*To do:*
Rewrite the rows below, replacing "color scale" with "color bar" and keeping everything else the same. Leave the pictures out of your answer.

--- start Records supplied ---

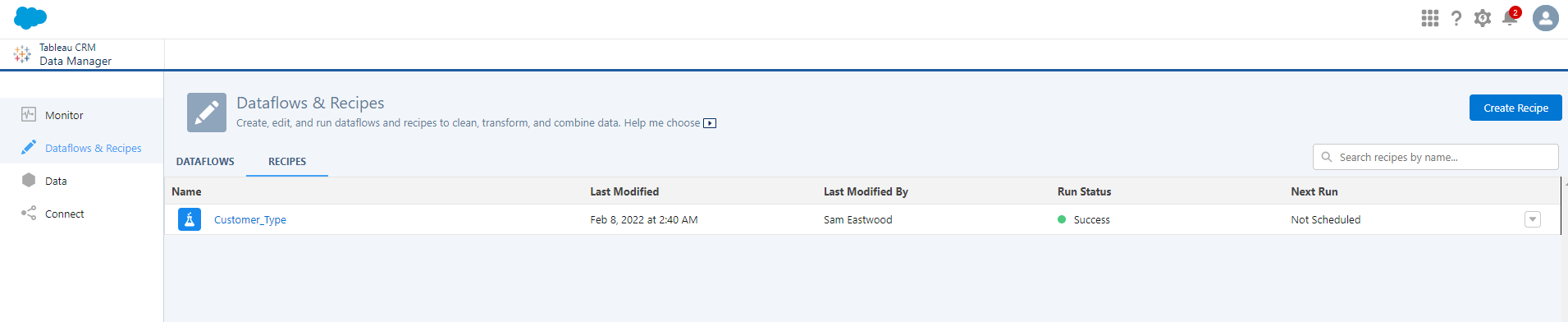Open the Customer_Type recipe link
This screenshot has height=322, width=1568.
coord(250,220)
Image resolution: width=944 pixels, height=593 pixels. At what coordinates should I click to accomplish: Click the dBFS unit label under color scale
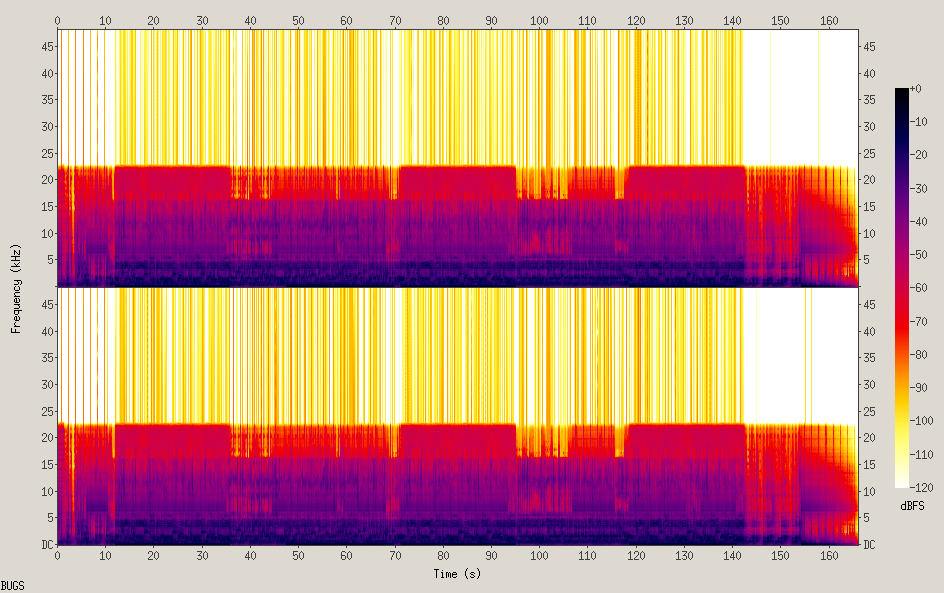(912, 507)
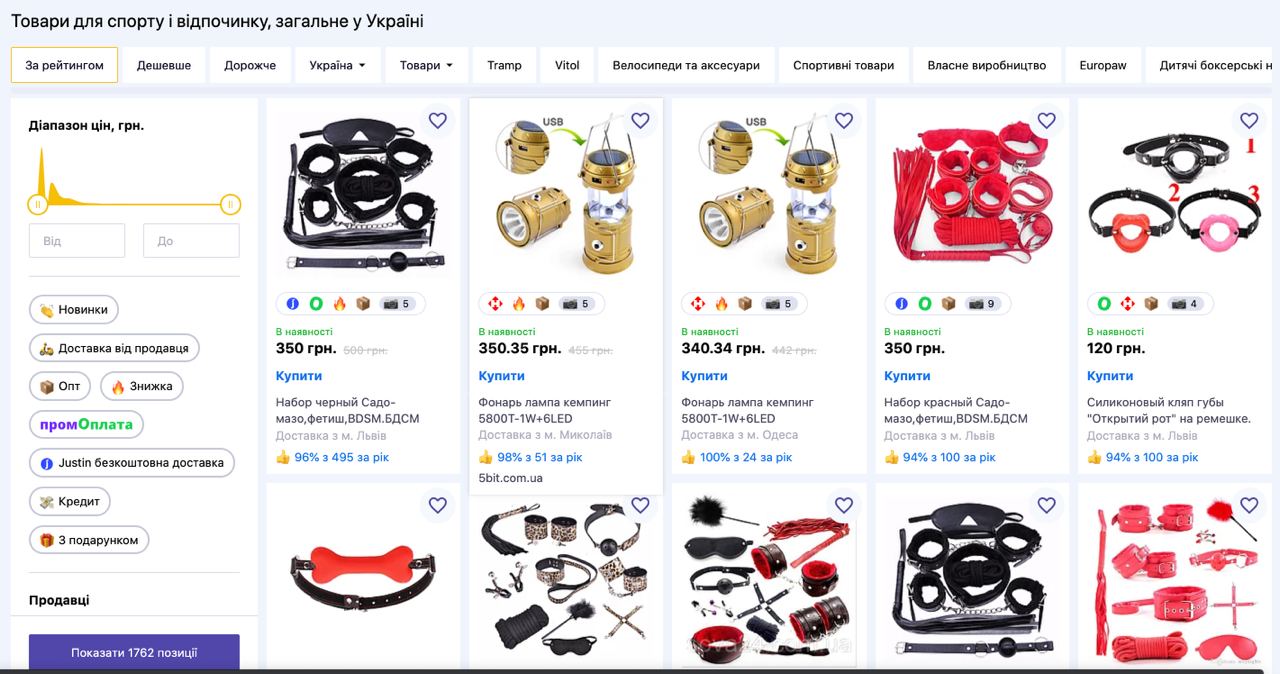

--- end Records supplied ---

*Worked answer:*
Open the Customer_Type recipe link
This screenshot has height=322, width=1568.
coord(250,220)
Image resolution: width=944 pixels, height=593 pixels. At what coordinates should I click to accomplish: Click the dBFS unit label under color bar
(912, 507)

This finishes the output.